■ **WORK ORDER**:
Using the records below, write out again exactly the lines that begin at the line containing "You are a GUI" and end at the line containing "Task: Click the SOCAR operator name", and no other lines.

■ **AVAILABLE RECORDS**:
========

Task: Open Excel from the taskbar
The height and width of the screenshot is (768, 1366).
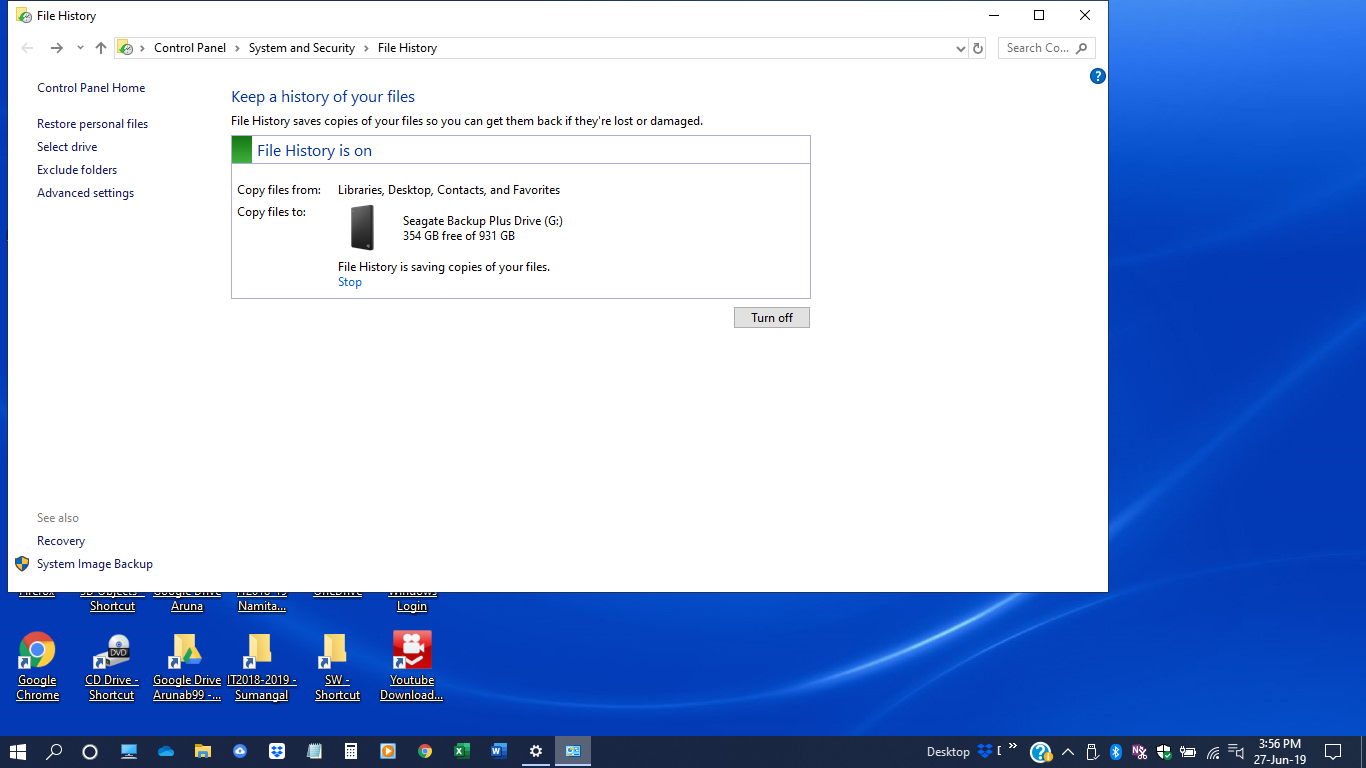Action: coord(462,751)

========

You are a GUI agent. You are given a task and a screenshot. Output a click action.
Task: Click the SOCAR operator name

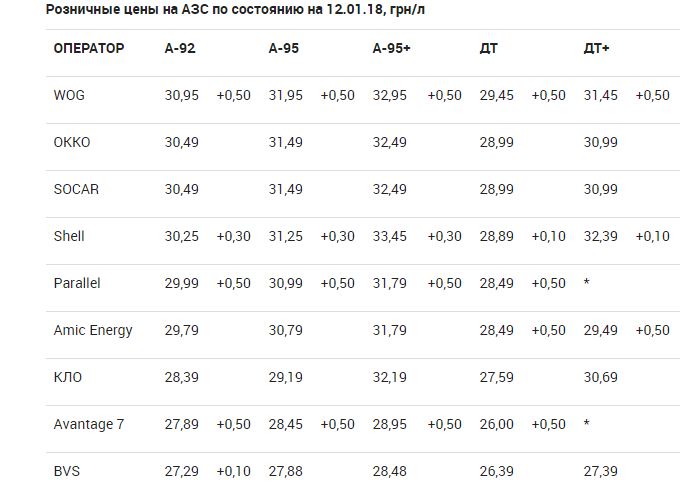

========

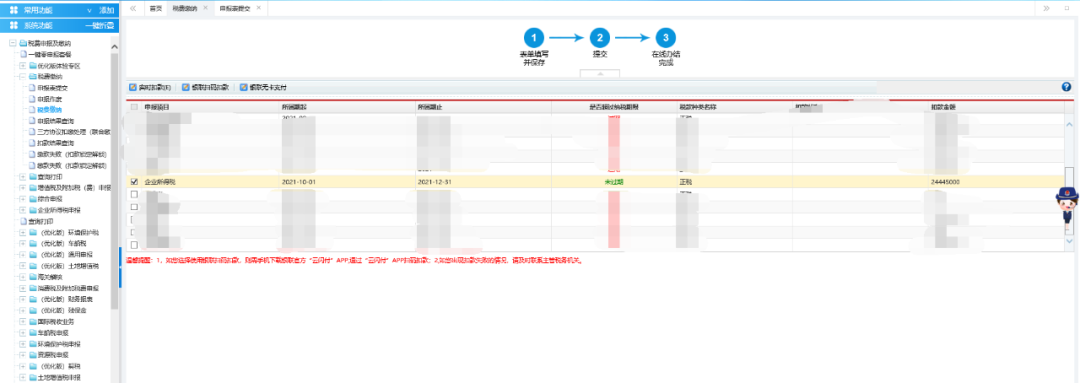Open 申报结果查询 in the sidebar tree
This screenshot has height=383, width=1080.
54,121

========

■ **RESULT BELOW**:
You are a GUI agent. You are given a task and a screenshot. Output a click action.
Task: Click the SOCAR operator name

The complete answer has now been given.